Results: 
A total of 372 patients (69.5% male; 48.6 ± 14.4 years old) underwent S-ICD implantation during the study period. The most common indications for S-ICD implantation included primary prevention in patients with heart failure with reduced ejection fraction (39.3%), secondary prevention of ventricular tachyarrhythmias (31.1%), and primary prevention in patients with hypertrophic cardiomyopathy with high-risk features (17.2%). There were 22 (5.9%) patients (81.8% male; 52.1 ±13.2 years old) who underwent S-ICD extraction during a median follow-up period of 4.4 [2.0-6.5] years. The baseline characteristics of the study population are listed in Table 1. For all patients, no extraction tools were required to extract the S-ICD, highlighting that S-ICD extraction, when indicated, is uncomplicated.

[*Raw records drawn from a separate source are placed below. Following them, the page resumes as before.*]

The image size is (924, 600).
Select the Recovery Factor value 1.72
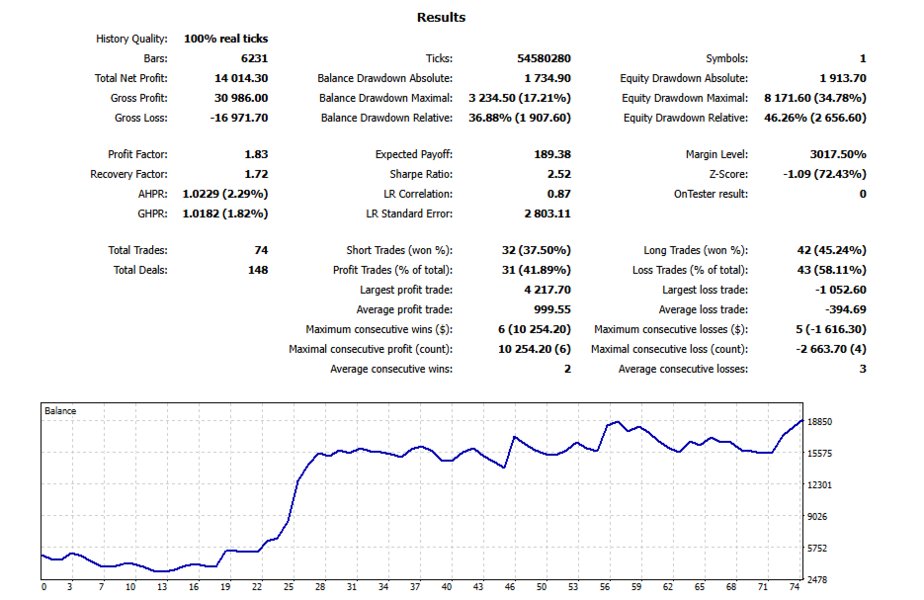(256, 174)
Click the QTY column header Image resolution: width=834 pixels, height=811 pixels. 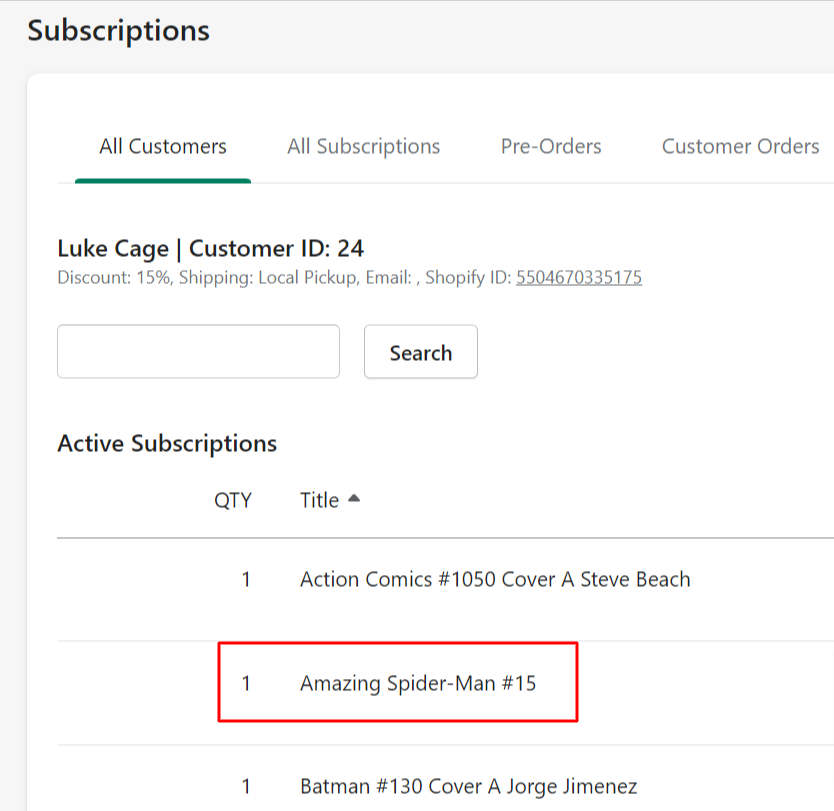click(x=233, y=500)
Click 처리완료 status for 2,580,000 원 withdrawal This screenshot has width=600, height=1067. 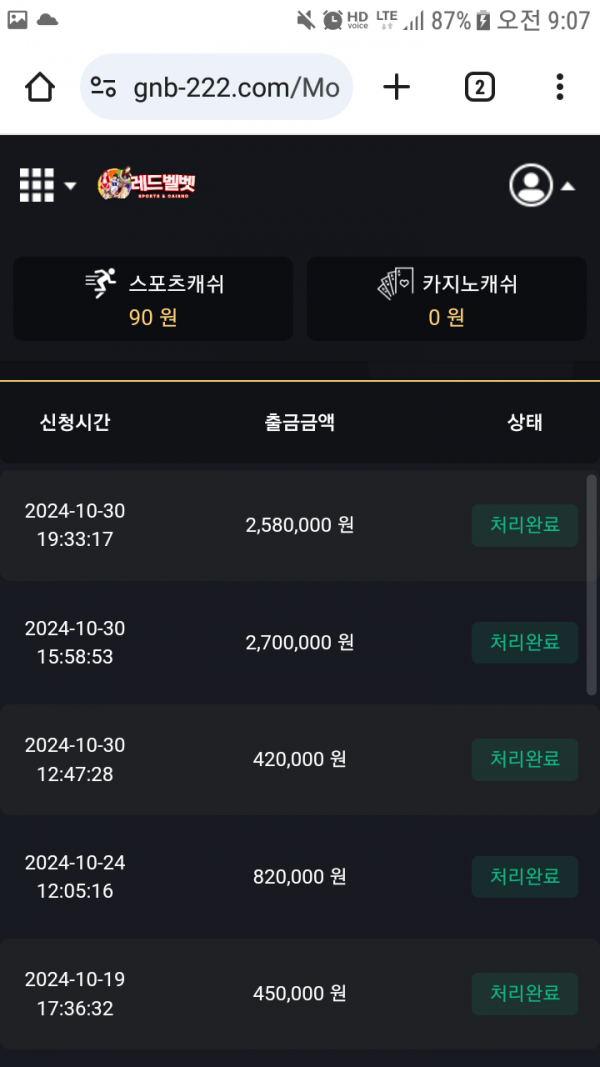[524, 525]
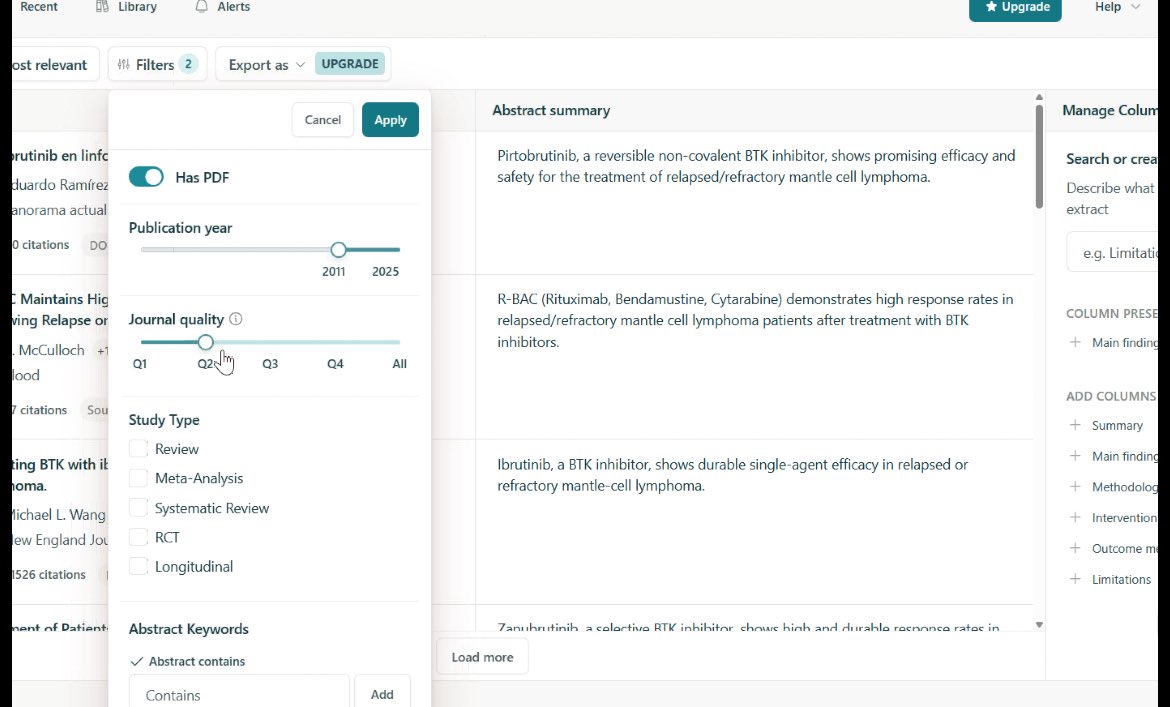
Task: Toggle off the Has PDF switch
Action: point(146,175)

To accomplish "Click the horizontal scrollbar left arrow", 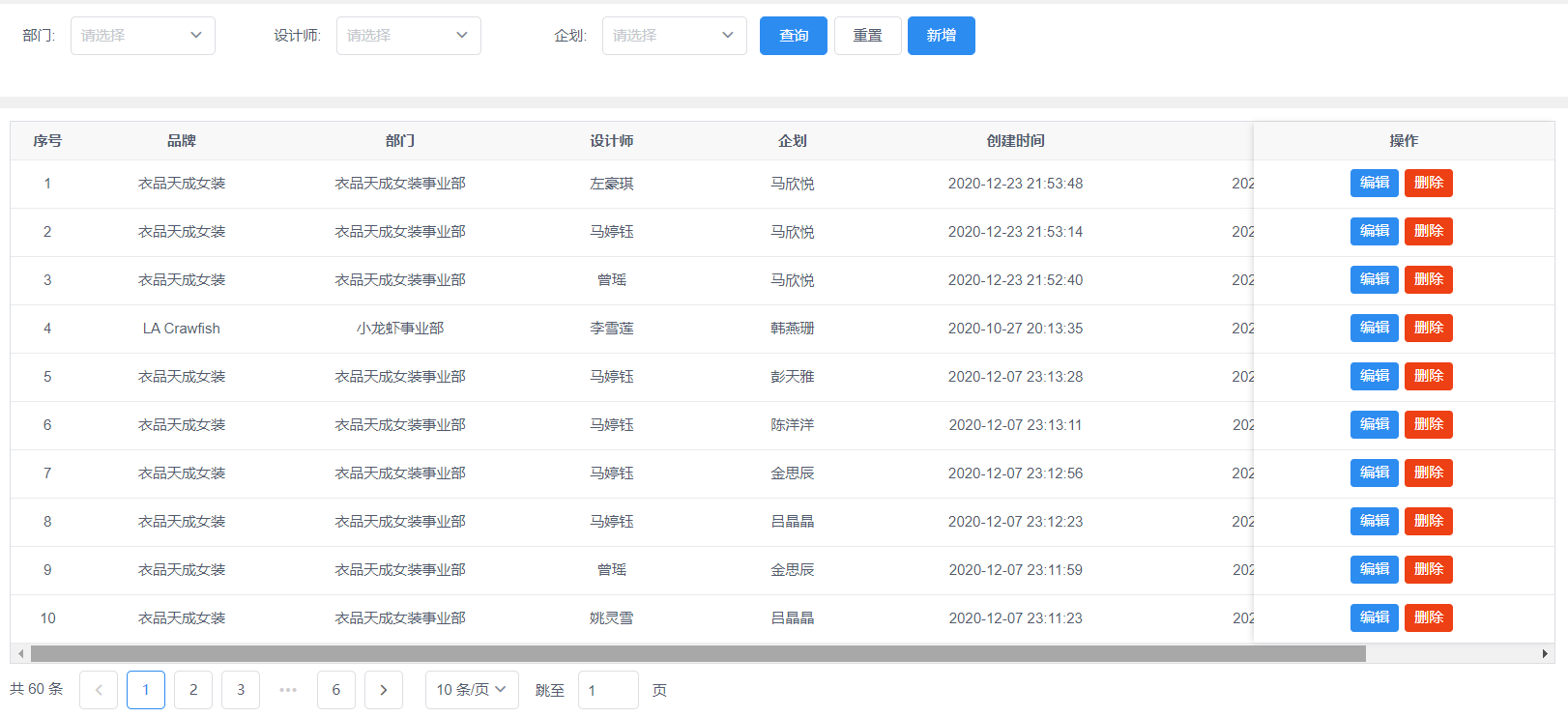I will point(20,654).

The median length of time between implantation and extraction was 39.6 [8.3-64.6] months. The most common indications for S-ICD extraction were need for bradycardia pacing (frequency among extractions, 18.2%), infection (22.7%), and inappropriate shocks due to oversensing (22.7%) (Figure 1). Other common indications for S-ICD extraction included need for cardiac resynchronization pacing (9.1%), failure to shock (4.6%), heart transplantation (9.1%), and patient preference (13.6%). No patients required S-ICD extraction for ATP. Programming changes were unsuccessful in two of the five patients who presented with inappropriate shocks due to oversensing. For the other three patients, oversensing could not be overcome with changes in programming. One patient had lead coiling and significant retraction of the lead body, raising concern for Twiddler’s syndrome. For the second patient, the S-ICD electrode causing excessive noise was under the Boston Scientific advisory for premature electrode fracture; thus, the device was extracted. The third patient had already undergone revision of her S-ICD parasternal lead in years prior, but re-presented with inappropriate shocks due to oversensing of noise that was reproducible with isometric exercises in all three vectors. Univariate analysis demonstrated that a history of smoking (P=0.01), lower left ventricular ejection fraction (P=<0.001), and history of atrial fibrillation (P=0.02) were associated with S-ICD extraction (Table 1).
A multivariate analysis was conducted of all factors with P<0.05 on univariate analysis as well as BMI, given its established increased risk of shock failure in obese patients.16,17 This analysis revealed that both a history of smoking (p=0.02) and BMI (p=0.03) were independently associated with S-ICD extraction (Table 2). Specifically, patients whose devices were extracted smoked, on average, 13.9 pack years more than those patients who did not undergo device extraction (t (370)=3.99, P=0.0001). Patients whose devices were extracted had BMIs, on average, 3.91 kg/m2 higher than those patients who did not undergo device extraction (t (370)=2.31, P=0.02).
Subgroup analyses by indication for extraction were performed. Only variables with a priori clinical association with extraction for a particular indication were assessed to avoid multiple testing. In comparing those whose devices were extracted for all pacing needs (N=6) with those whose devices were not extracted, no significant differences in baseline PR interval (P=0.78) or QRS duration (P=0.39) were found on univariate analysis. Patients who underwent S-ICD extraction for inappropriate shocks (N=5) had higher BMIs than patients who did not undergo extraction (P=0.01). Finally, compared to patients who did not undergo device extraction, patients whose devices were extracted due to infection (N=5) were more likely to have a history of smoking (P=0.03), have a history of prior pocket infection (0.01), and have elevated BMIs (P<0.001) (Table 3). The bacteria found to be responsible for these new pocket infections included Stenotrophomonas maltophilia, Streptococcus agalactiae, Streptococcus mitis, Staphylococcus aureus, and Enterococcus.